§ **Assignment**:
Only what runs from the line with "You are a GUI" to the end of the data should appear in the answer, exactly as written and without pictures.

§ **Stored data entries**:
+-------+

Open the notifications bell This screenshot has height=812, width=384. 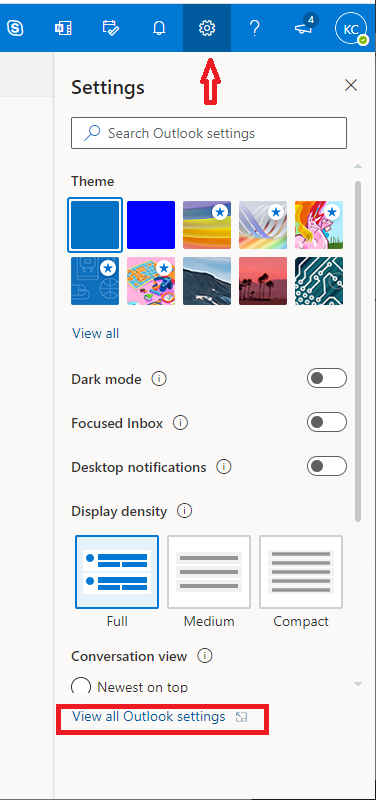[x=159, y=28]
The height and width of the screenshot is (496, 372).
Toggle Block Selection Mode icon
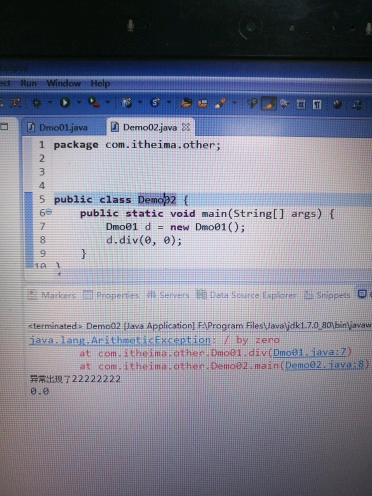click(x=301, y=104)
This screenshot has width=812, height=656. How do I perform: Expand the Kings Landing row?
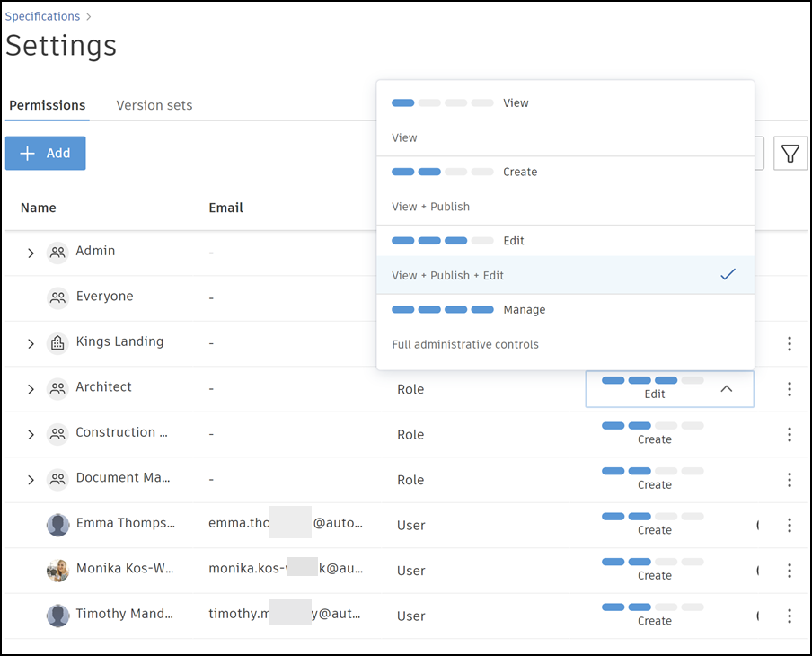pos(31,343)
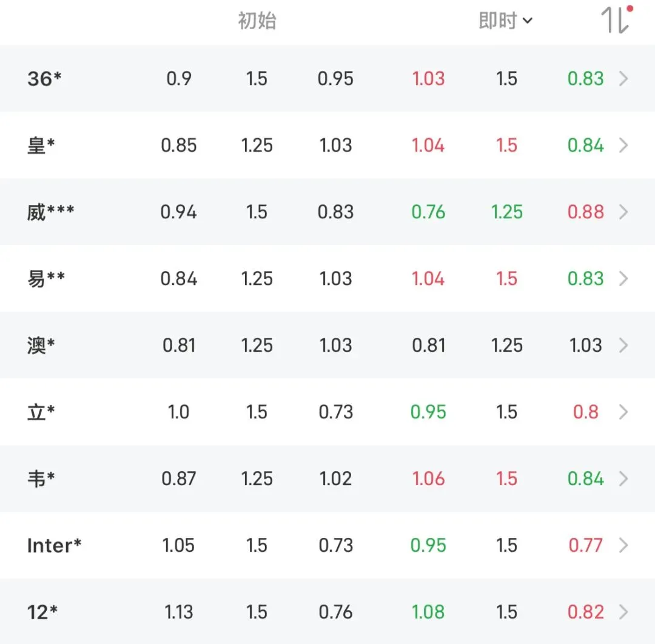Click green live odds 1.08 in 12* row

428,612
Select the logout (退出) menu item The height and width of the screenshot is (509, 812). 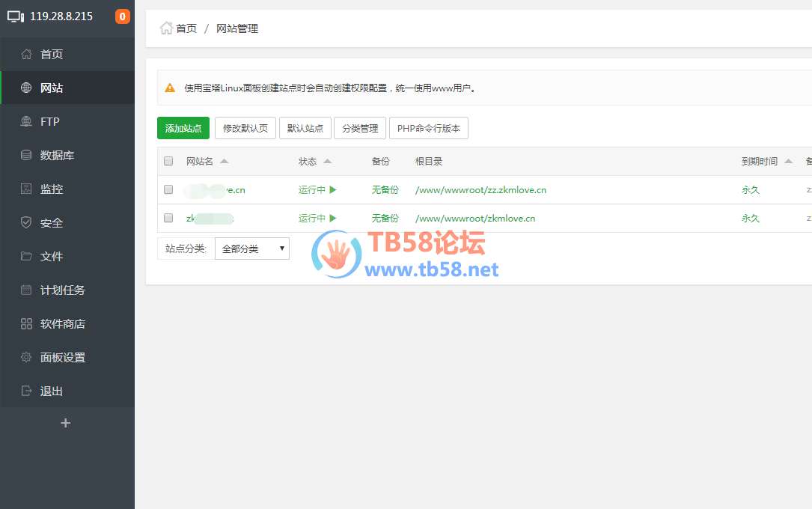tap(52, 391)
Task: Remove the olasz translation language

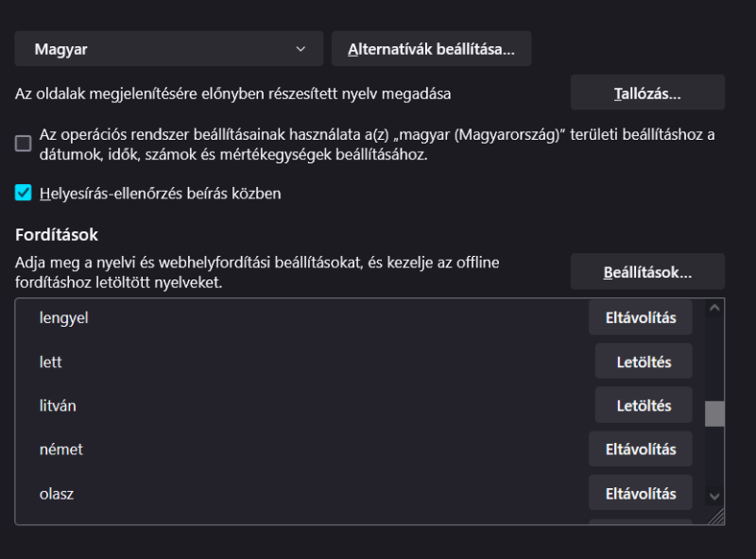Action: [640, 493]
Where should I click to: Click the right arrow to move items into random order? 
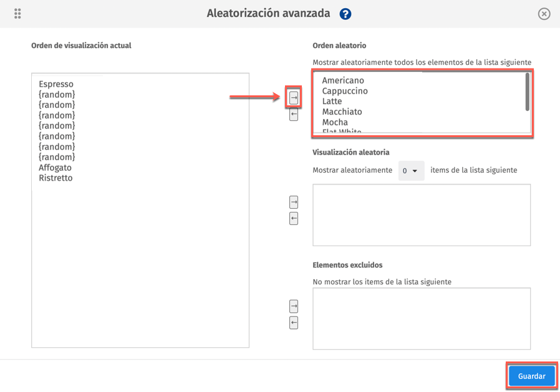click(x=293, y=98)
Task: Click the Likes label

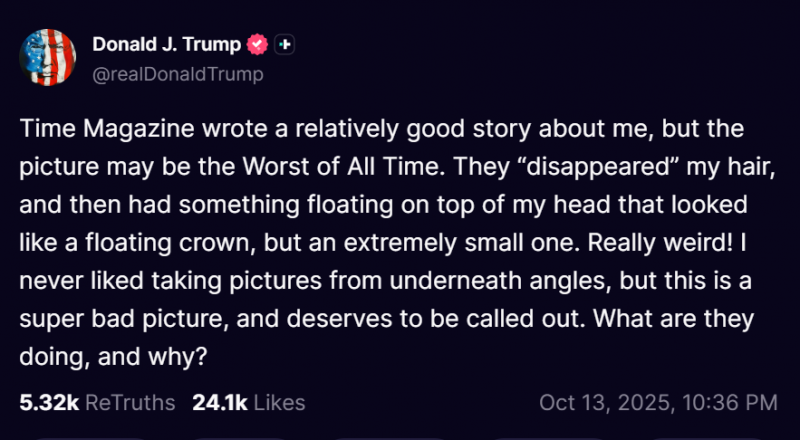Action: pos(279,403)
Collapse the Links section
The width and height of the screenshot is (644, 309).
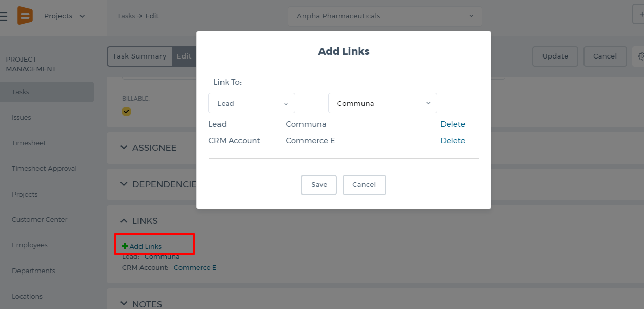[x=139, y=221]
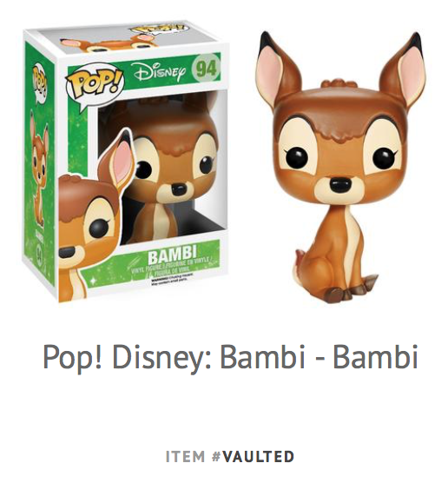Click the small Pop! logo on box top
448x483 pixels.
[x=159, y=30]
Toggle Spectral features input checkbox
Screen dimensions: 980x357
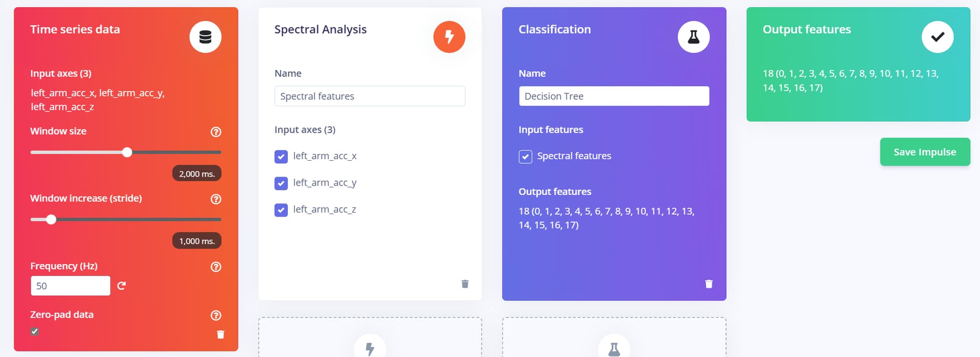[x=525, y=157]
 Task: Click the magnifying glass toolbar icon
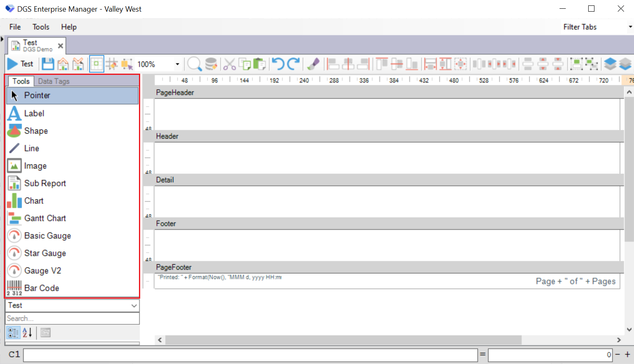pos(194,64)
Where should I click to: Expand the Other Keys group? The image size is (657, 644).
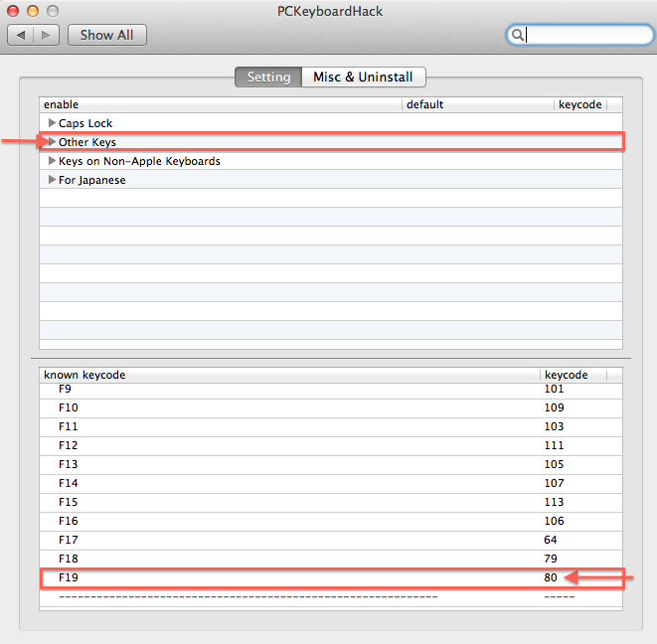click(x=53, y=142)
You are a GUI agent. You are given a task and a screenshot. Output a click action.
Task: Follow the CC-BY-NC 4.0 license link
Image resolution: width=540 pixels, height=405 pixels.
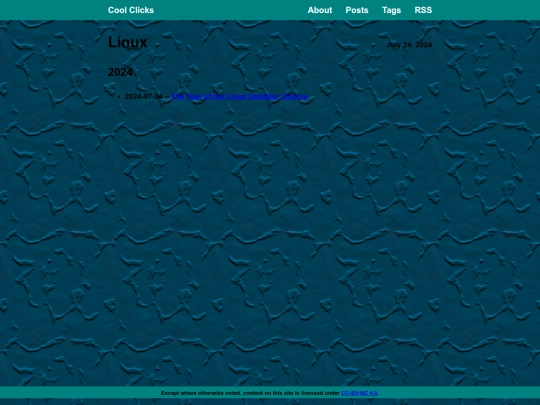[359, 393]
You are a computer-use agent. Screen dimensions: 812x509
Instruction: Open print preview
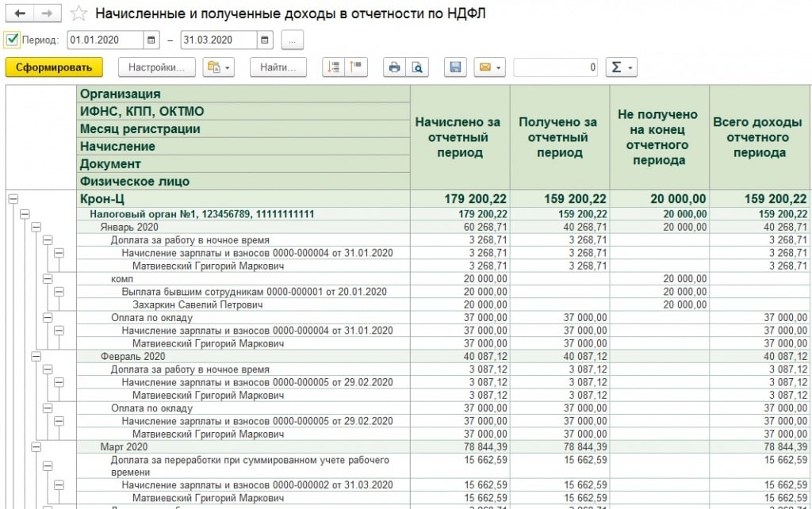(416, 67)

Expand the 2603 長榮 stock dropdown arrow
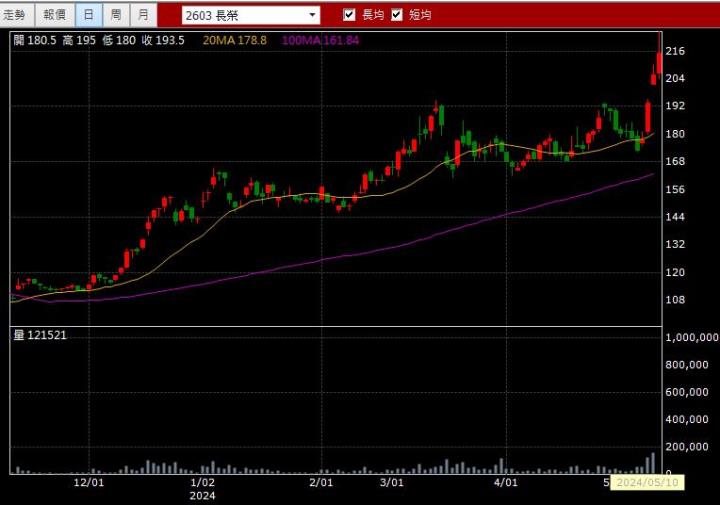[312, 15]
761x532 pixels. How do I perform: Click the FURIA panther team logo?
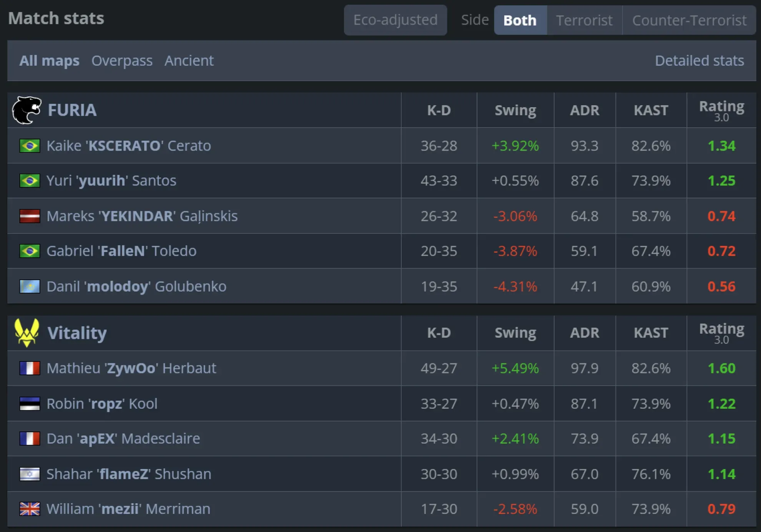[27, 110]
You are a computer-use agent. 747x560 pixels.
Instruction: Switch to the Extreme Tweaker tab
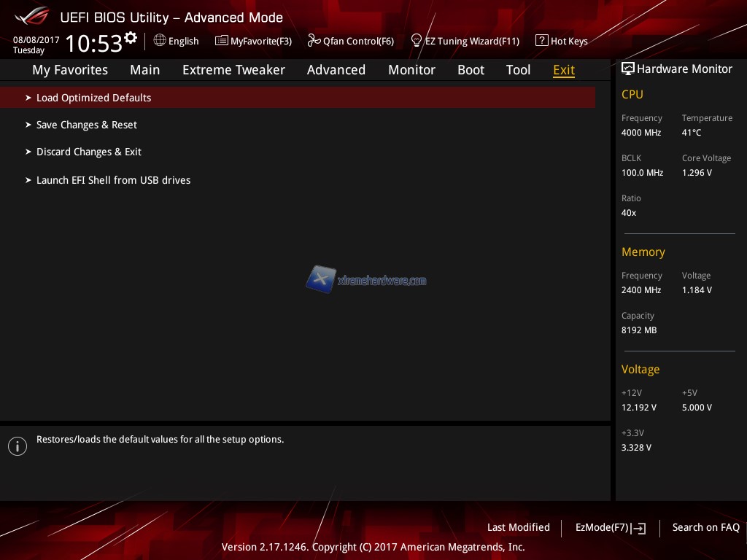[233, 70]
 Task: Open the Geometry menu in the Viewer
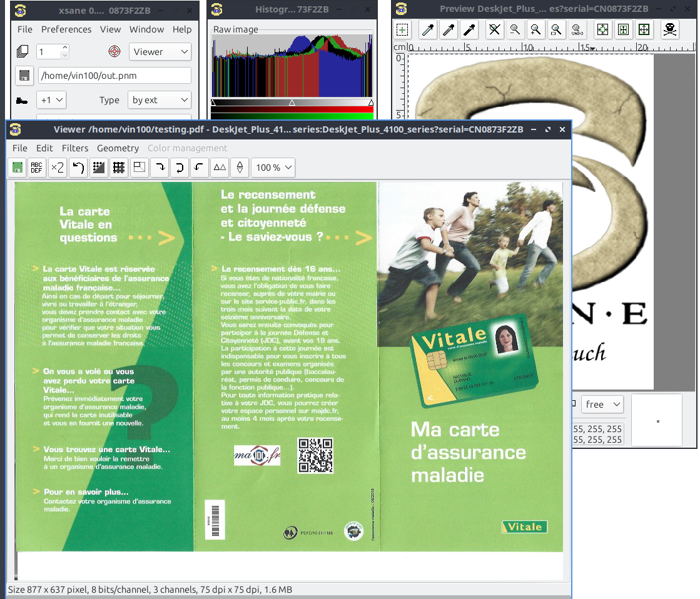pyautogui.click(x=118, y=148)
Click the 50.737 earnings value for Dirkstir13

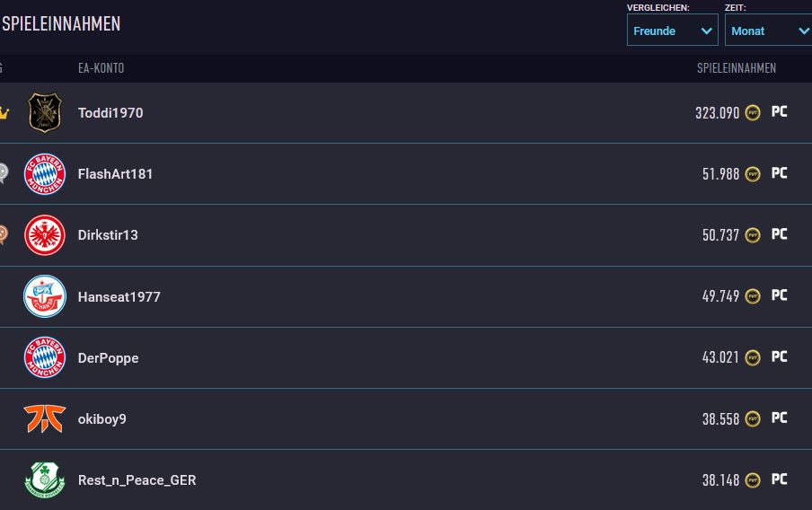point(720,235)
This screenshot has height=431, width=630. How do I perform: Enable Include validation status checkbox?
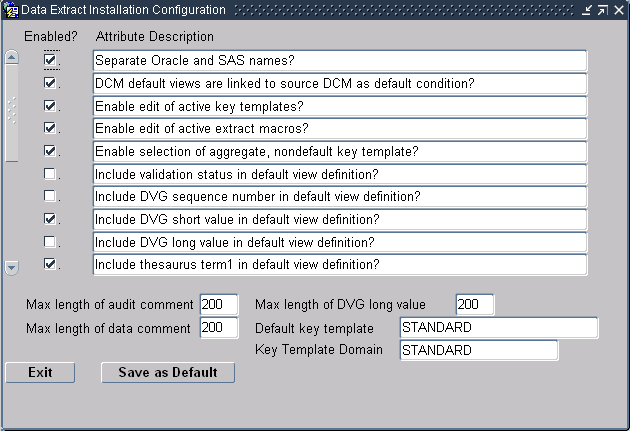[50, 174]
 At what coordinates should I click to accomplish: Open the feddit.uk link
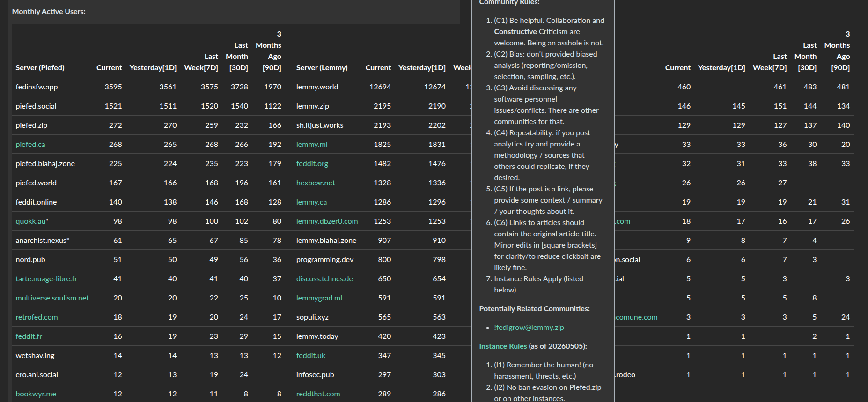pos(311,356)
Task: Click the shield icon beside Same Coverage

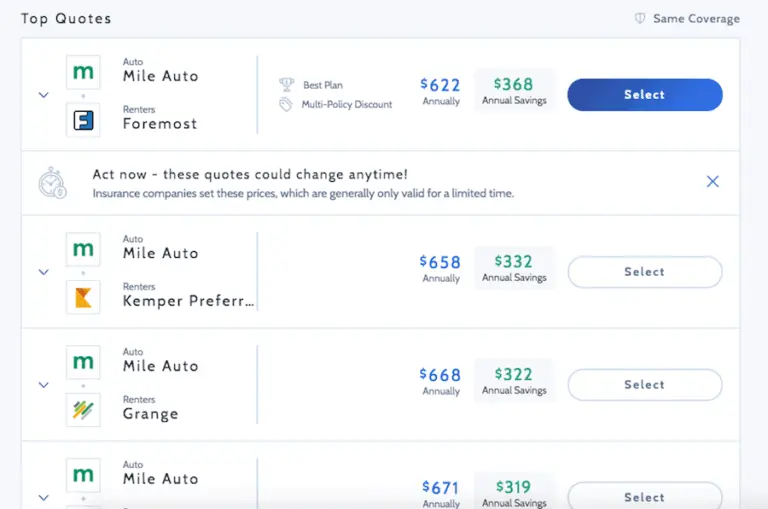Action: tap(640, 19)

+-------+

§ **The answer**:
You are a GUI agent. You are given a task and a screenshot. Output a click action.
Task: Follow the CC-BY-NC 4.0 license link
Image resolution: width=540 pixels, height=405 pixels.
[359, 393]
You are a computer-use agent. Screen dimensions: 812x509
Instruction: Open print preview
(416, 67)

Expand the 2603 長榮 stock dropdown arrow
[312, 15]
761x532 pixels. How do I perform: Click the FURIA panther team logo?
[27, 110]
You are a computer-use agent. 747x560 pixels.
Instruction: Switch to the Extreme Tweaker tab
[233, 70]
 Task: Open the Geometry menu in the Viewer
pyautogui.click(x=118, y=148)
Click the 50.737 earnings value for Dirkstir13

point(720,235)
This screenshot has height=431, width=630. How do I perform: Enable Include validation status checkbox?
[50, 174]
 At what coordinates should I click to accomplish: Open the feddit.uk link
pos(311,356)
Task: Click the shield icon beside Same Coverage

Action: tap(640, 19)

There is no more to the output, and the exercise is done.